• [Supplied passage]:
# # # # #

02/12/2025
There’s not a massive range of seasonal vegetables right now.
This month is what gardeners often call a ‘gap month’ - the time when the autumn harvest is mostly gone and the spring crops aren’t ready yet. Traditionally, we’d be dipping into jars, tins and preserves from the summer glut to keep meals interesting.
But that doesn’t mean food has to be dull!
Now’s the time for your dried herbs and spices to come into their own. My slow cooker pretty much lives on the worktop at this time of year - but that doesn’t mean everything tastes the same.
A few clever tweaks can completely transform a meal:
🥕 Add a tin of chickpeas and a spoon of garam masala and you’ve got a warming vegetable curry.
🫘 Stir in butter beans and smoked paprika for a Spanish-style stew.
🍅 Add tinned tomatoes and some dried Italian herbs for a herby casserole.
🥔 Load up with carrots, leeks, and parsnips, and it’s a winter hot pot (especially with red cabbage on the side).

# # # # #

• [Extracted data]:
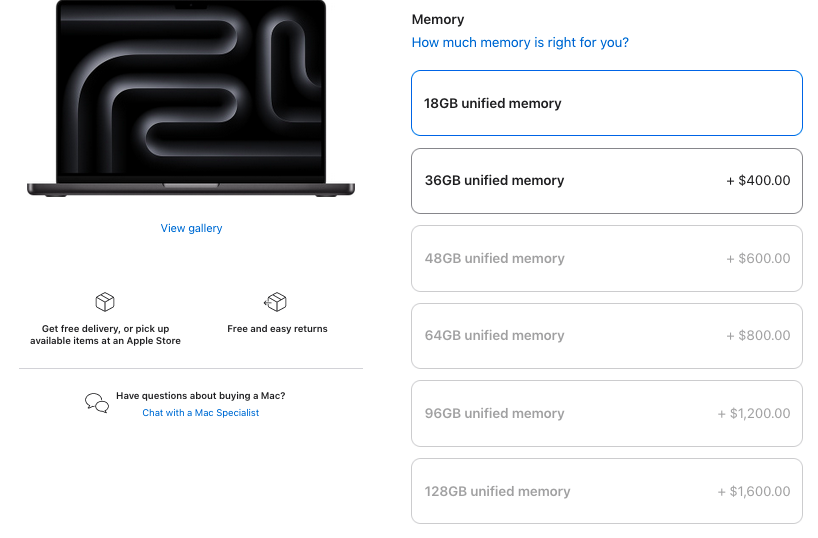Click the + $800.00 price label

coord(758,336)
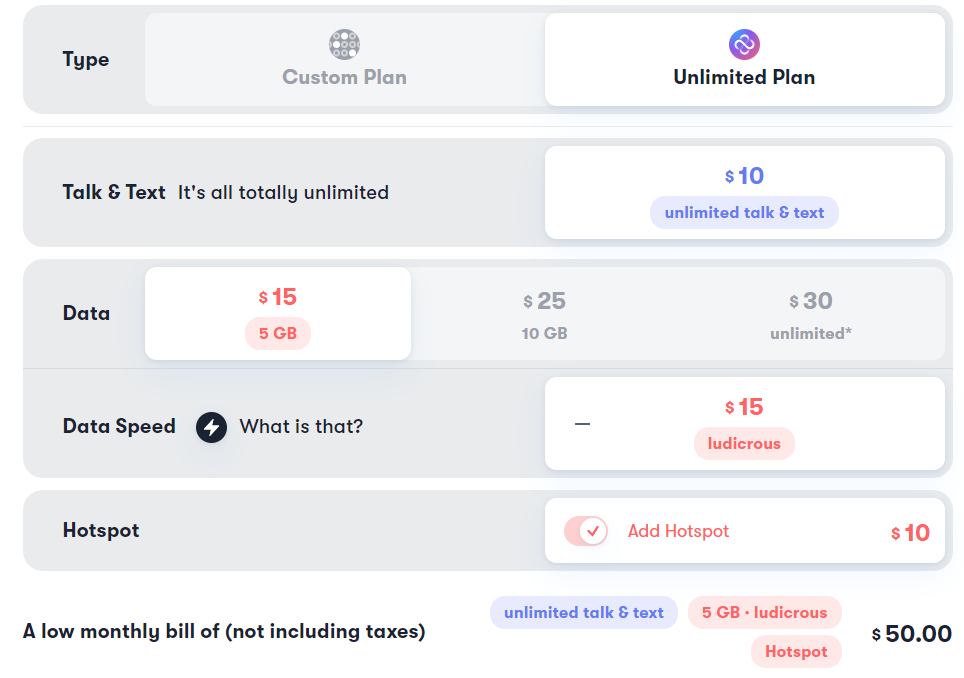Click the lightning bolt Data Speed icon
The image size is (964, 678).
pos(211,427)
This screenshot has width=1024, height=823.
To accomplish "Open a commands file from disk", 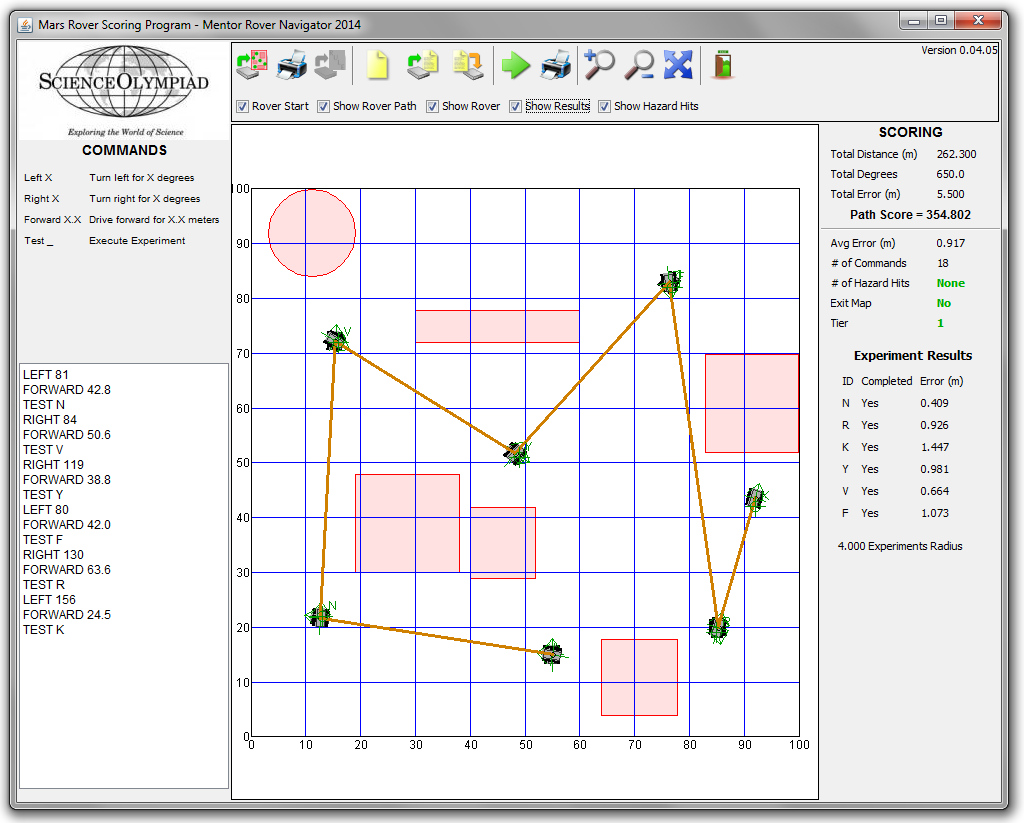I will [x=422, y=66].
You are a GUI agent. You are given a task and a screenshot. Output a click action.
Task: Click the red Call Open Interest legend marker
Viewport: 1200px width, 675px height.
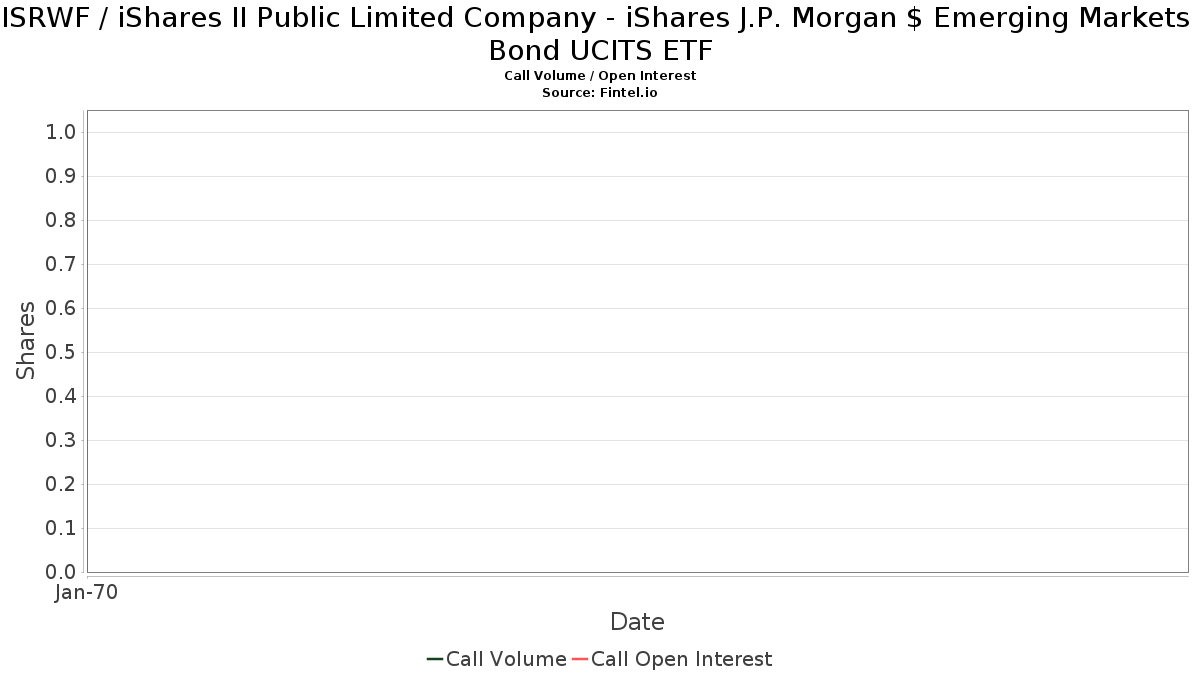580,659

# # # # #

• [Things to do]:
1 > In the post on gap-month cooking, what do gardeners often call the time when the autumn harvest is mostly gone and spring crops aren't ready yet?
2 > Write the next part of the post on gap-month cooking, picking up after its last line.
The records play no part here.

• [Responses by task]:
1 > A 'gap month'.

2 >
And speaking of the stew vs hot pot debate… I still say it’s a stew if it has dumplings, and a hot pot if it’s served with red cabbage. What do you think?
Right now, seasonal stars include carrots, cabbage, Brussels sprouts, leeks, parsnips, wild mushrooms, beetroot, pomegranates, and satsumas - plenty of colour and flavour to brighten up darker days.
And if you fancy something nourishing and ready in minutes, my Power & Glow Soup is perfect. It’s high in protein, packed with roasted seasonal carrots, and gives your skin that healthy glow we all love in winter.